Lines from the top of the entries down to the line with "Open the XbitDEX exchange dropdown" must be set down exactly as they stand, with both ends retained.

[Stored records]
=== Begin Enclosure ===

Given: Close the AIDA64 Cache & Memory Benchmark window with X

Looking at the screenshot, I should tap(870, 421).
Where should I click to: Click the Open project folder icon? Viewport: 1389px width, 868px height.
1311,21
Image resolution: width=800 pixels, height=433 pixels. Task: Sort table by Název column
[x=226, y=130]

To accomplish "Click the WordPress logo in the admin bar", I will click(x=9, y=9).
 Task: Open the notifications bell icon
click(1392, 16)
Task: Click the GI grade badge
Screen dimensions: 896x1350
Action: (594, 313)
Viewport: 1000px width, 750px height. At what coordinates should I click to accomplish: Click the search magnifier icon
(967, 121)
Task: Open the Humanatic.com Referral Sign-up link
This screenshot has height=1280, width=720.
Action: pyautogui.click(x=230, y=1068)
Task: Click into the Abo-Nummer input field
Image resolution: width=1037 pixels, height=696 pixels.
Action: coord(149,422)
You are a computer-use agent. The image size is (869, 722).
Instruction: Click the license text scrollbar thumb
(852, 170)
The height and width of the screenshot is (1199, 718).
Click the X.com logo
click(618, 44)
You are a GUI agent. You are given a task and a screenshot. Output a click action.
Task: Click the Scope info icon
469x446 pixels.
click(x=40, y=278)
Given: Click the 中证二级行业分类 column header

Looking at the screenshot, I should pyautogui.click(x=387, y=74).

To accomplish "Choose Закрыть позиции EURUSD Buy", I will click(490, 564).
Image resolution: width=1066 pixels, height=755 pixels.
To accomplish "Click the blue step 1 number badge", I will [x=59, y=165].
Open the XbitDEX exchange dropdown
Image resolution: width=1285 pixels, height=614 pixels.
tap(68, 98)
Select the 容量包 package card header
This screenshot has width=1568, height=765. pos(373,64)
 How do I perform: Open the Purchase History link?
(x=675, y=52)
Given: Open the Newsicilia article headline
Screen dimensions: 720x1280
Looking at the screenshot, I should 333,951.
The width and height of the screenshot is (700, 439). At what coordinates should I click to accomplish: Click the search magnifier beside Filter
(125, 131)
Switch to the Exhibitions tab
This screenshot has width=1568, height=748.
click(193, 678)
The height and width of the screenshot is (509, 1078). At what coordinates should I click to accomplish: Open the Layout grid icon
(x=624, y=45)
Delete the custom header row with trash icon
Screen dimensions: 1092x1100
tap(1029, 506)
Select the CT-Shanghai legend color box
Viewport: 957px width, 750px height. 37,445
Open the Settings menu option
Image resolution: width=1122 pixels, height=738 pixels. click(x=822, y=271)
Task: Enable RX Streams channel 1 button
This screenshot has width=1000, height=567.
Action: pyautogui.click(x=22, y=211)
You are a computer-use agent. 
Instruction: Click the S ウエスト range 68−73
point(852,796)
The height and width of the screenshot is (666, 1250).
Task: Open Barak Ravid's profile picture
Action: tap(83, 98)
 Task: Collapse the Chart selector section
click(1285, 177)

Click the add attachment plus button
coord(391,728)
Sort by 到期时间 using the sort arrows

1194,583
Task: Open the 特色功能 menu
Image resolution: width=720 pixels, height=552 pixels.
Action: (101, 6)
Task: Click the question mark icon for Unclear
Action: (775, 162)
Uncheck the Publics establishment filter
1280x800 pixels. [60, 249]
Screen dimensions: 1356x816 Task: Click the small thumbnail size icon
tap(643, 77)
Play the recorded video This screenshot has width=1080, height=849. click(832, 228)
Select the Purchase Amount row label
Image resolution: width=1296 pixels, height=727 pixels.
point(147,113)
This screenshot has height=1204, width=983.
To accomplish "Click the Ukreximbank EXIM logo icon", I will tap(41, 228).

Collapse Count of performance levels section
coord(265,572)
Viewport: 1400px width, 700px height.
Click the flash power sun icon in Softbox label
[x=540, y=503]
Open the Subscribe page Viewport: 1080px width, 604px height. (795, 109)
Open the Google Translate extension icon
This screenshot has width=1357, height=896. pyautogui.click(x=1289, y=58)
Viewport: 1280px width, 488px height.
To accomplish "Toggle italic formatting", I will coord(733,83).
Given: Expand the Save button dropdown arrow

=== End Enclosure ===

[Your response]:
Given: Close the AIDA64 Cache & Memory Benchmark window with X

Looking at the screenshot, I should tap(870, 421).
Where should I click to: Click the Open project folder icon? Viewport: 1389px width, 868px height.
1311,21
Image resolution: width=800 pixels, height=433 pixels. Task: Sort table by Název column
[x=226, y=130]

To accomplish "Click the WordPress logo in the admin bar", I will click(x=9, y=9).
 Task: Open the notifications bell icon
click(1392, 16)
Task: Click the GI grade badge
Screen dimensions: 896x1350
Action: (594, 313)
Viewport: 1000px width, 750px height. At what coordinates should I click to accomplish: Click the search magnifier icon
(967, 121)
Task: Open the Humanatic.com Referral Sign-up link
This screenshot has height=1280, width=720.
Action: pyautogui.click(x=230, y=1068)
Task: Click into the Abo-Nummer input field
Image resolution: width=1037 pixels, height=696 pixels.
Action: coord(149,422)
You are a computer-use agent. The image size is (869, 722).
Instruction: Click the license text scrollbar thumb
(852, 170)
The height and width of the screenshot is (1199, 718).
Click the X.com logo
click(618, 44)
You are a GUI agent. You are given a task and a screenshot. Output a click action.
Task: Click the Scope info icon
469x446 pixels.
click(x=40, y=278)
Given: Click the 中证二级行业分类 column header

Looking at the screenshot, I should pyautogui.click(x=387, y=74).

To accomplish "Choose Закрыть позиции EURUSD Buy", I will click(490, 564).
Image resolution: width=1066 pixels, height=755 pixels.
To accomplish "Click the blue step 1 number badge", I will [x=59, y=165].
Open the XbitDEX exchange dropdown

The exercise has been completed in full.